* [Stored records]
--

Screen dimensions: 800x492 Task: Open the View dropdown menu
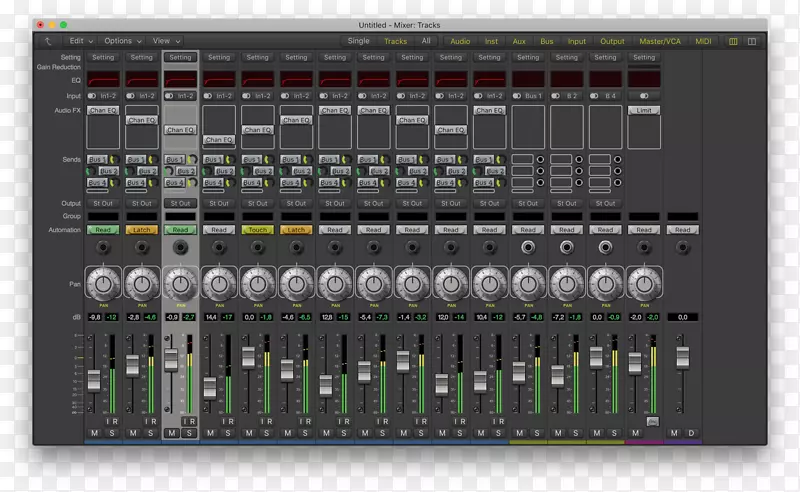[165, 42]
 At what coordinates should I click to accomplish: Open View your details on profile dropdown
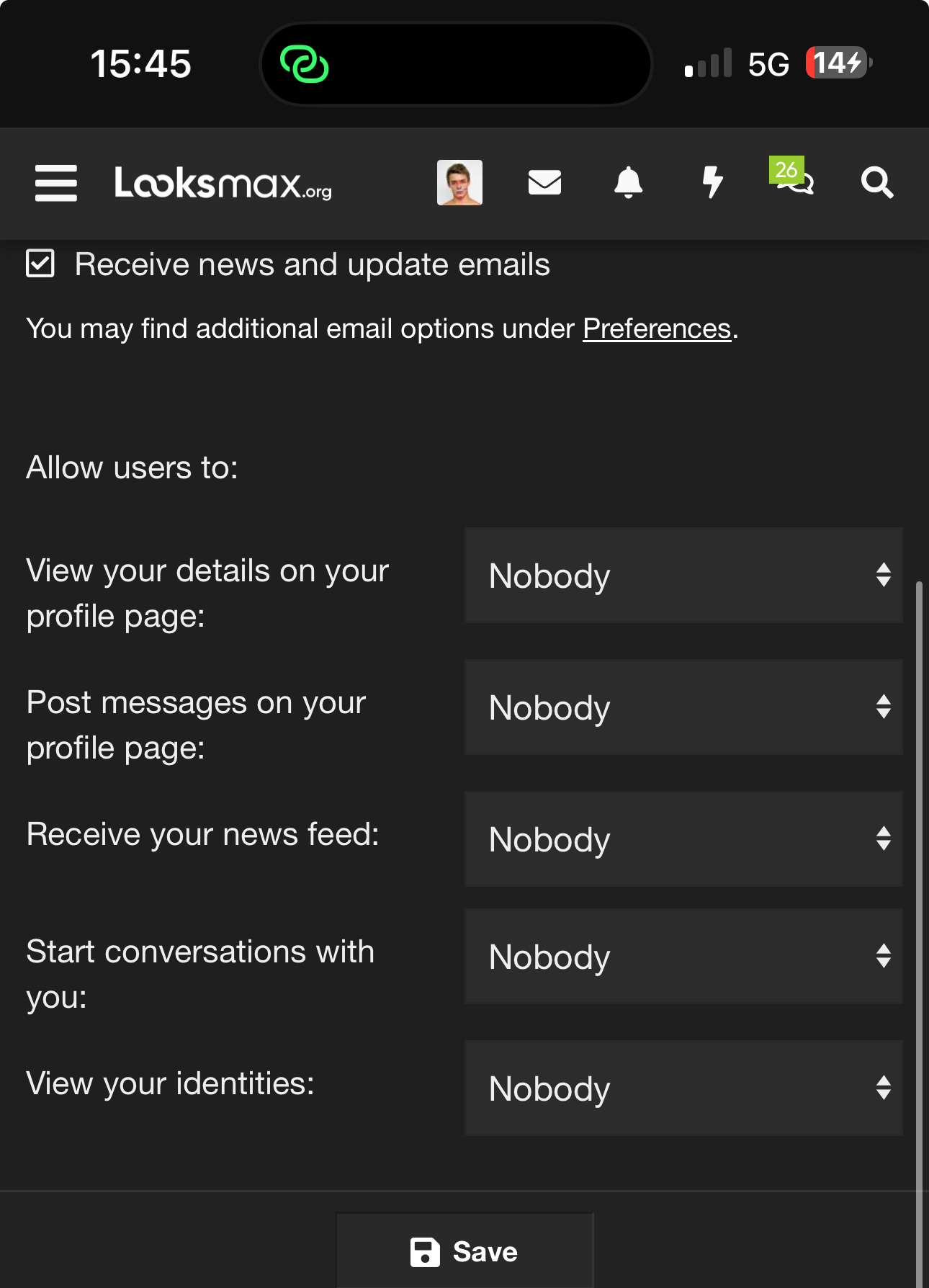point(683,576)
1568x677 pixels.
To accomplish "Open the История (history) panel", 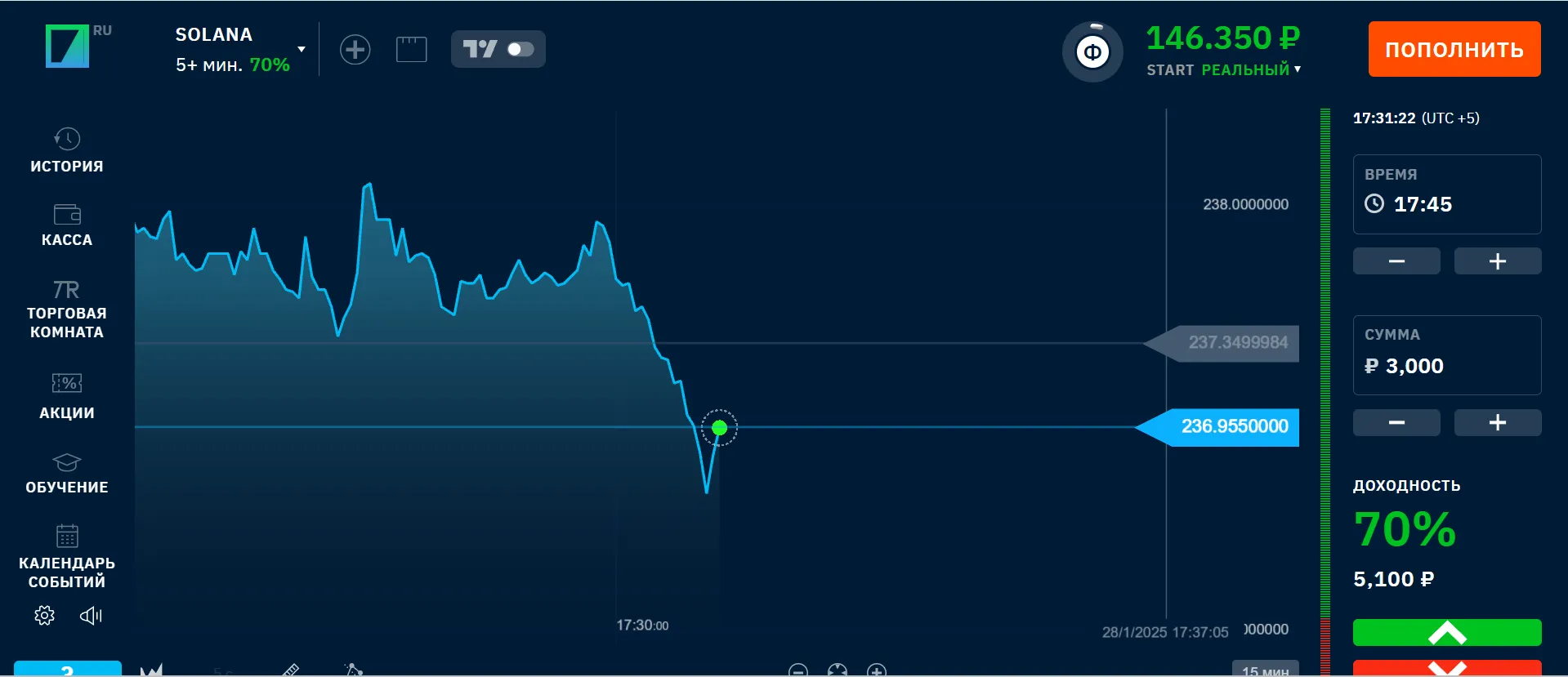I will point(67,150).
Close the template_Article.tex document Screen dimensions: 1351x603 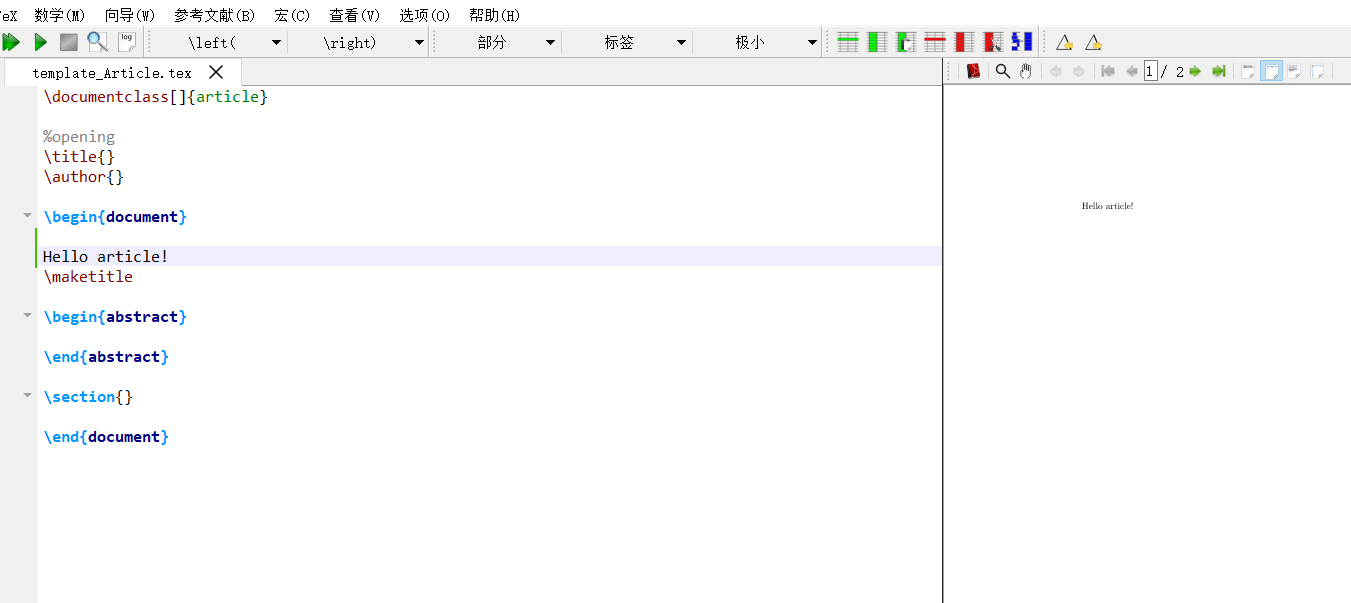pos(216,71)
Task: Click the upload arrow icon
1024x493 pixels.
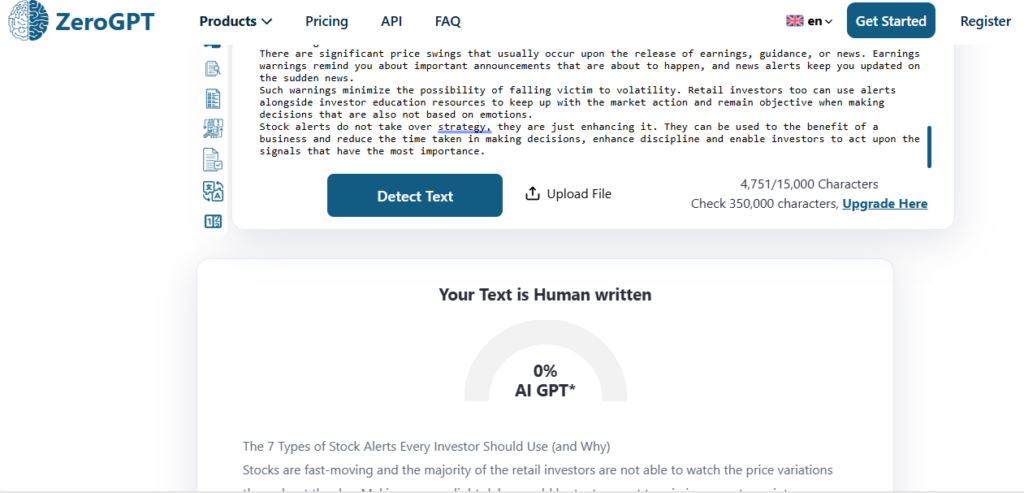Action: tap(533, 194)
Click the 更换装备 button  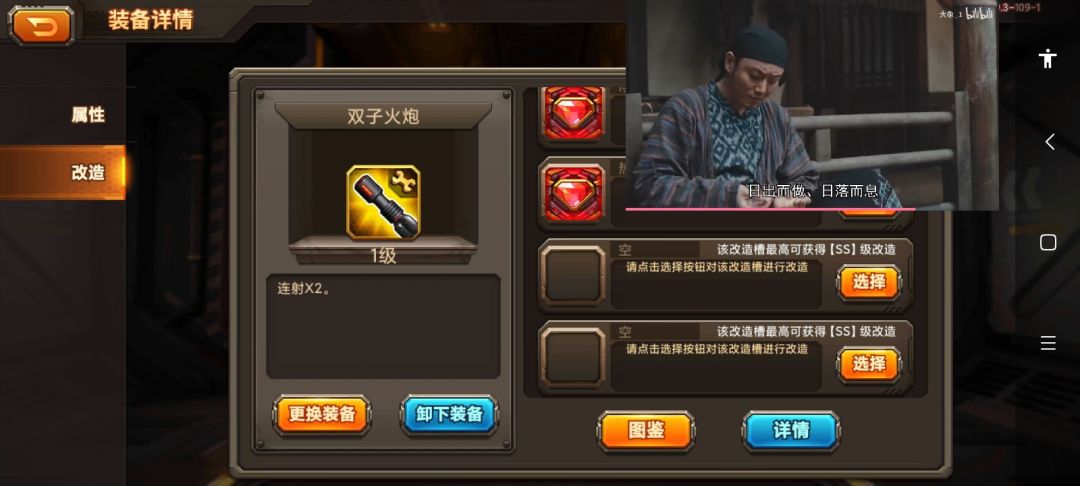click(x=322, y=414)
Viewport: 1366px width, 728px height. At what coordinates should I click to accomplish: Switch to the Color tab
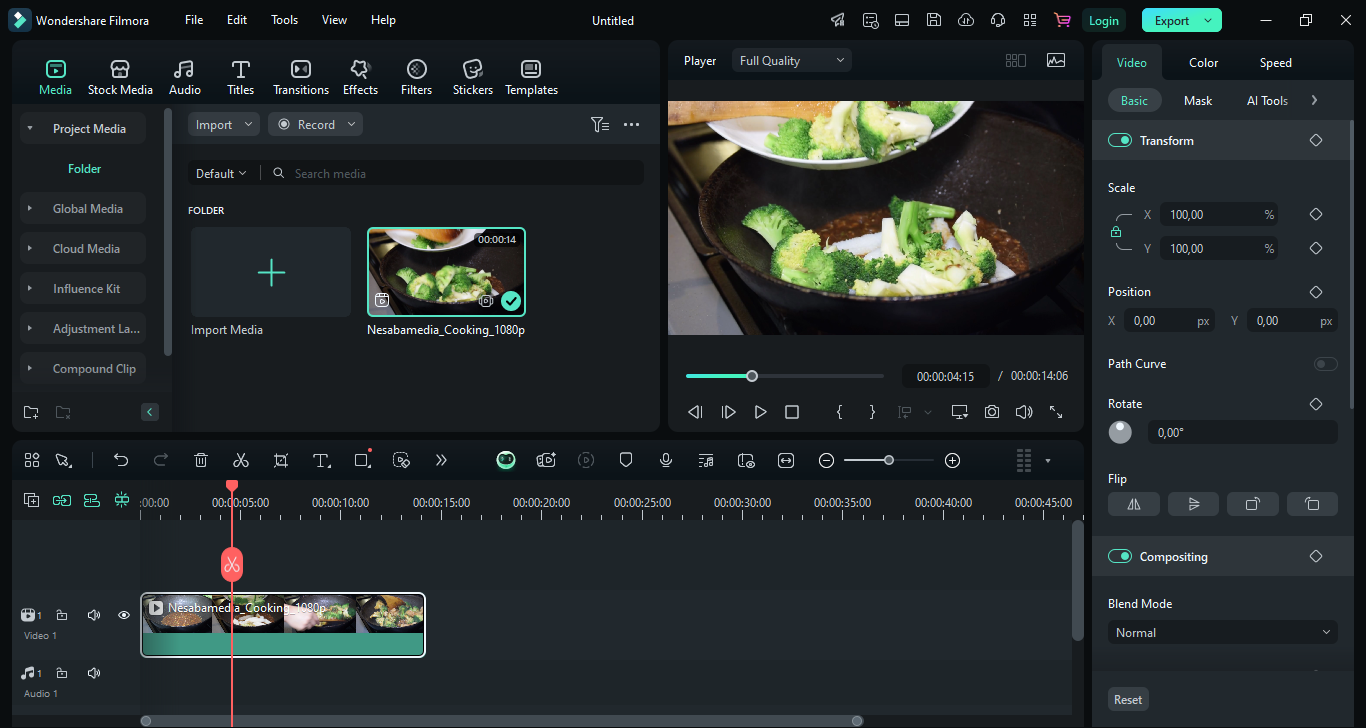[1203, 63]
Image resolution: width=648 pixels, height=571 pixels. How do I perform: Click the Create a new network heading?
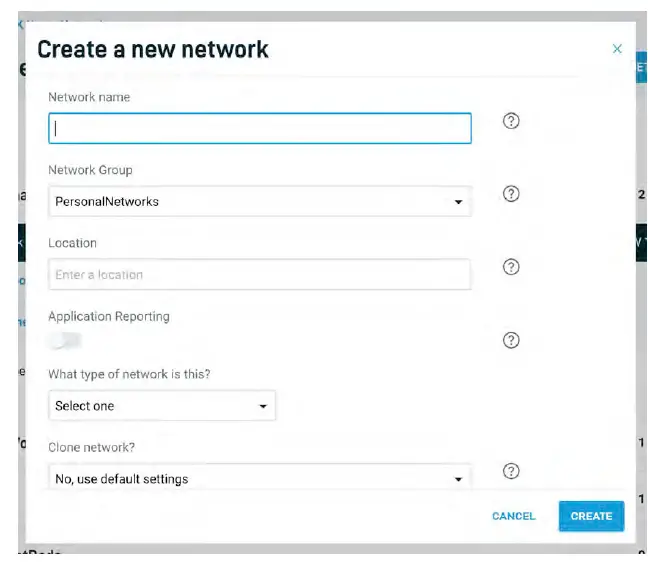pyautogui.click(x=153, y=49)
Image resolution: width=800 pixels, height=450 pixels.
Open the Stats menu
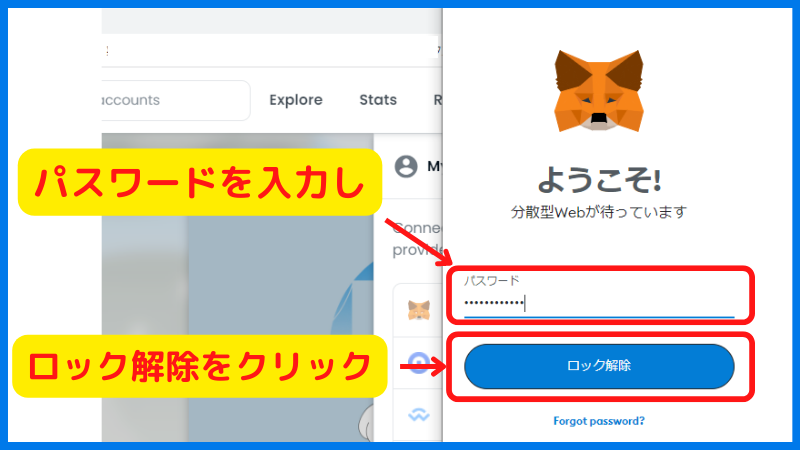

--

* [REQUIRED ACTION] Quote exactly, and only, the lines from the line containing "Viewport: 1366px width, 728px" through the final line of the records above, both included, omitting any pictures.

* [RESPONSE FOR THIS EXERCISE]
Viewport: 1366px width, 728px height. At what coordinates should I click to accomplish: Switch to the Color tab
[1203, 63]
Image resolution: width=648 pixels, height=571 pixels. How do I perform: Click the Create a new network heading?
pyautogui.click(x=153, y=49)
Image resolution: width=800 pixels, height=450 pixels.
Open the Stats menu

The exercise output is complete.